#### Supplied entries ####
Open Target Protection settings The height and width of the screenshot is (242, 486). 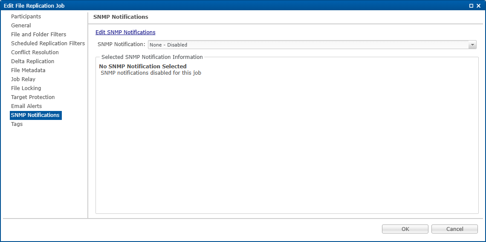(x=33, y=97)
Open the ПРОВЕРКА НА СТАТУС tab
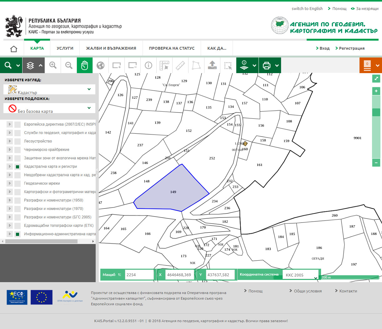The height and width of the screenshot is (329, 382). (172, 48)
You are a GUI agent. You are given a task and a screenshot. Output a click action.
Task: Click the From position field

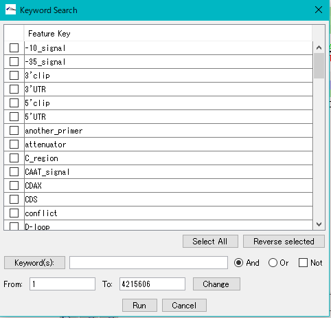pyautogui.click(x=62, y=284)
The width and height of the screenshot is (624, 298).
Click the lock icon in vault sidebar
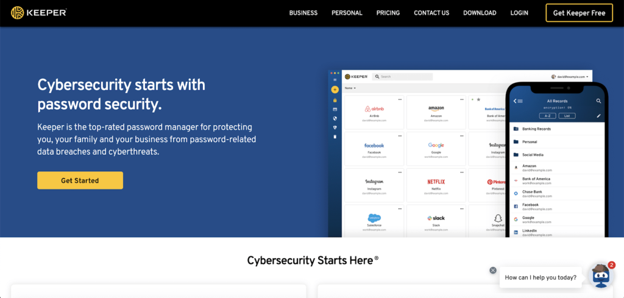click(335, 99)
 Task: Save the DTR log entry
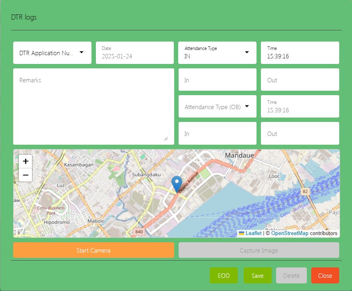[x=258, y=275]
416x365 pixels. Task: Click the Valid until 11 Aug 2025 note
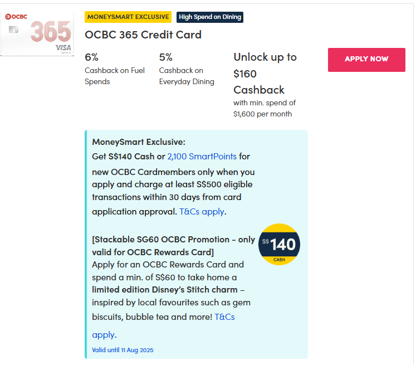coord(123,350)
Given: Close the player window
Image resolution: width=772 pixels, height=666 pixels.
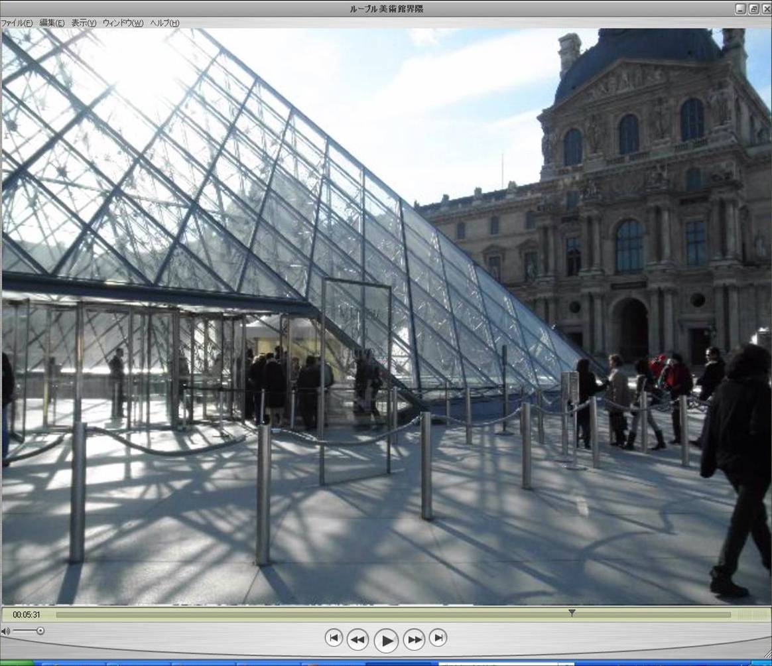Looking at the screenshot, I should (x=765, y=9).
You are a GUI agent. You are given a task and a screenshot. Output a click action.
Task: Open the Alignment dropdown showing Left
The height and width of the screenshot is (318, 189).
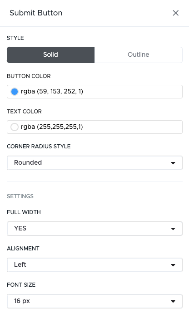pos(95,265)
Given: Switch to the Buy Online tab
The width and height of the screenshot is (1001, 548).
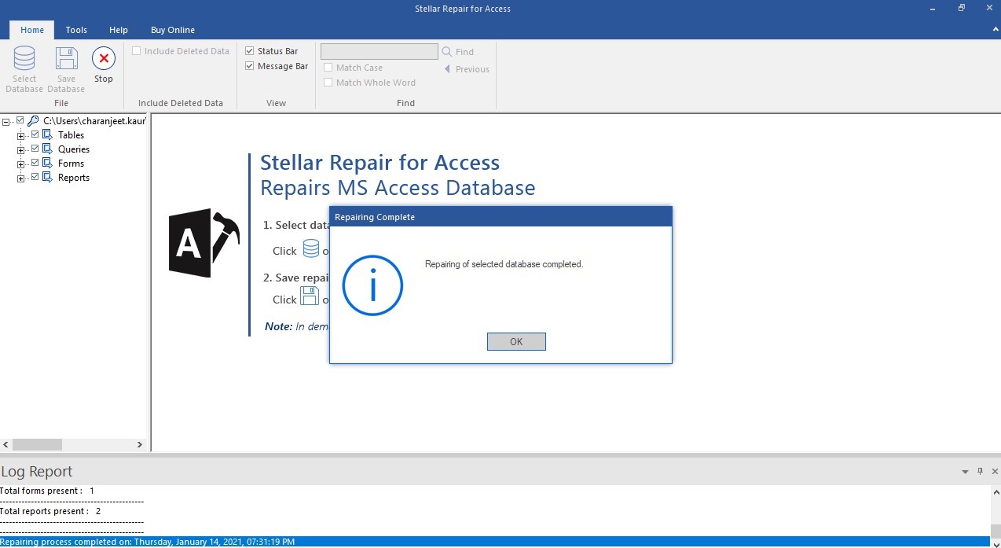Looking at the screenshot, I should (172, 30).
####
• **Work to complete**
Every line from the line containing "Task: Open the" through the last line above is to be printed exactly. Pictures are not copied.

• **Written answer**
Task: Open the Alignment dropdown showing Left
The height and width of the screenshot is (318, 189).
pos(95,265)
Given: Switch to the Buy Online tab
The width and height of the screenshot is (1001, 548).
Looking at the screenshot, I should (172, 30).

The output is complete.